Merrigan straightened her shoulders as much as she could and set off down the road to Smilpotz. At least there was enough gravel packed into the road that the mud wasn't too awful, and she had shoes she didn't mind getting muddy. Not like they were satin slippers, or her favorite dancing shoes with the blue crystals. Leffisand had said it was like she danced on water when the light glistened on them. He would be horrified to see her walk through the mud in those particular slippers.
Then again, if he were here, she wouldn't be in this mess.
"Leffisand," she said with a sigh, as she trudged down the road. "For such a clever man, you were rather an idiot, weren't you?"
An odd twinge threatened a headache. Honesty compelled her to admit the true idiot ... was her. If she had just held her ground and not depended on so many panicky lies, she wouldn't have had to run to Clara for help. What fools ever got the idea that a woman who stared into pools of water could give them useful advice?
"You made this mess, Merrigan," she said as she reached the crest of the small hill and could see down the slope to the decent-sized town of Smilpotz. "Now it's up to you to fix it."

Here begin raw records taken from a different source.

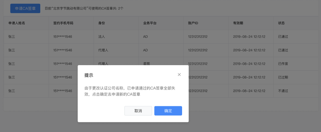This screenshot has height=132, width=321.
Task: Select the 签约手机号码 column header
Action: click(63, 23)
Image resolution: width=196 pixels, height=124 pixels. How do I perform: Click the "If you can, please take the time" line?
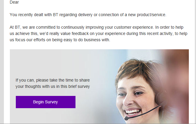53,80
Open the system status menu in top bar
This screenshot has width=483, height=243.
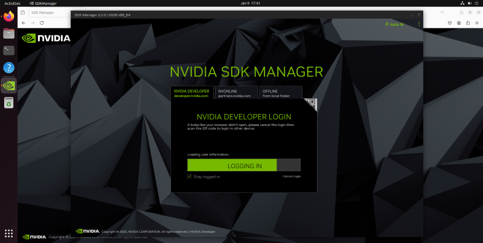click(x=470, y=3)
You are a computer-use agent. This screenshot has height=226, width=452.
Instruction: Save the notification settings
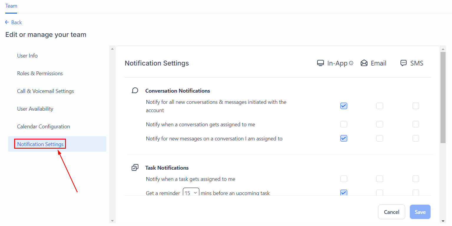420,212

JUDGE BRIMBLE'S LARGE, recent inheritance was the talk of Smilpotz. Merrigan sat on the steps of the bakery, enjoying a freshly baked roll and a lovely, cold cup of milk, and listened to the gossips who had gathered on the steps of the apothecary next door. The people discussing the same subject on the
steps of the millinery across the street were even louder. Being turned into an old woman had taught her the joys of being nearly invisible, and the wealth of information that came from listening to people who talked far too freely for their own good. Merrigan had observed that some people proved the reliability of their information or opinions by raising their volume. She wasn't sure if she should be comforted or worried that it was the same among peasants as it was among courtiers.
The louder voices across the street informed her that Judge Brimble wasn't happy with the tailor who ran the best of the two fabric shops in town. His apprentice had gone home to tend to his dying father, so it was just the tailor, his wife and daughter to handle all the orders. The mayor's daughter was getting married in a fortnight, and the tailor was halfway through a large order of clothes for the bride, and for the wedding party. No matter how much the judge offered to pay him, he couldn't put aside the order because then he wouldn't finish on time.
The gossipy old women on the steps of the apothecary changed their chatter, in competition with the millinery gossips. The judge was far too talented at making people miserable if he didn't get what he wanted. He had already hinted the tailor's young daughter was just the sort of confection he liked. After money, fine clothes, and food, of course. Brimble would find some way to threaten the tailor's family until they either turned over their daughter to placate his injured pride or abandoned the wedding clothes.
"Poor child," one silver-haired, hawk-nosed old gossip said with a sigh. "Someone should do something. Judge Brimble is getting too big for his britches. In more than one sense!"
That set off a chorus of giggles among them.
Merrigan gritted her teeth. When she was younger, she had lost several serving maids to the predations of nasty old courtiers who insisted on having sweet young serving maids for their wives. Even worse, her father never believed her when she insisted the girls were going into dangerous situations. He always accused her of being selfish, and five serving maids just to attend to her needs were far too many.